I would address this by asking the person to draw two vertical lines in set 2 after the dotted line and compare what happens to the position of the object. Then the student would see that it isn’t changing, and that the velocity must be zero.

For set 3, I might ask them to try to extend the graph to before t=0, and again, consider two points and take notice of the idea that the position isn’t changing.

For the translation from velocity to acceleration, i’m tempted to think that the student is sort of taking a stab in the dark and just drawing something, but they generally seem to have some sort of “when velocity is big acceleration is big” idea going on.

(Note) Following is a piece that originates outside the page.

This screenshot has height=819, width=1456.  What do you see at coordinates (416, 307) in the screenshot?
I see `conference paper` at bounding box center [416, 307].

To work on this, I might take the acceleration graph and have the student write me a story of just what the acceleration is doing as they drew it. (set1: the car’s acceleration is large and positive, and then the acceleration is a bit smaller but still positive). Then I’d have explain to me what acceleration is, and try to draw a velocity graph for the acceleration graph they drew. Hopefully, they’d see that if the car is accelerating, there’s no way the velocity can be constant.

You’re also right about how awesome these mistakes blogs are. It took me a decent bit of time starting at these mistakes to come up with anything intelligible to say, and I’m still not sure I’ve got the thing that is really going to help this kid.

It looks like this student has trouble separating slope from value in going from one graph to the next.

Is it possible for an object in a negative position to have a positive velocity? Show me an example.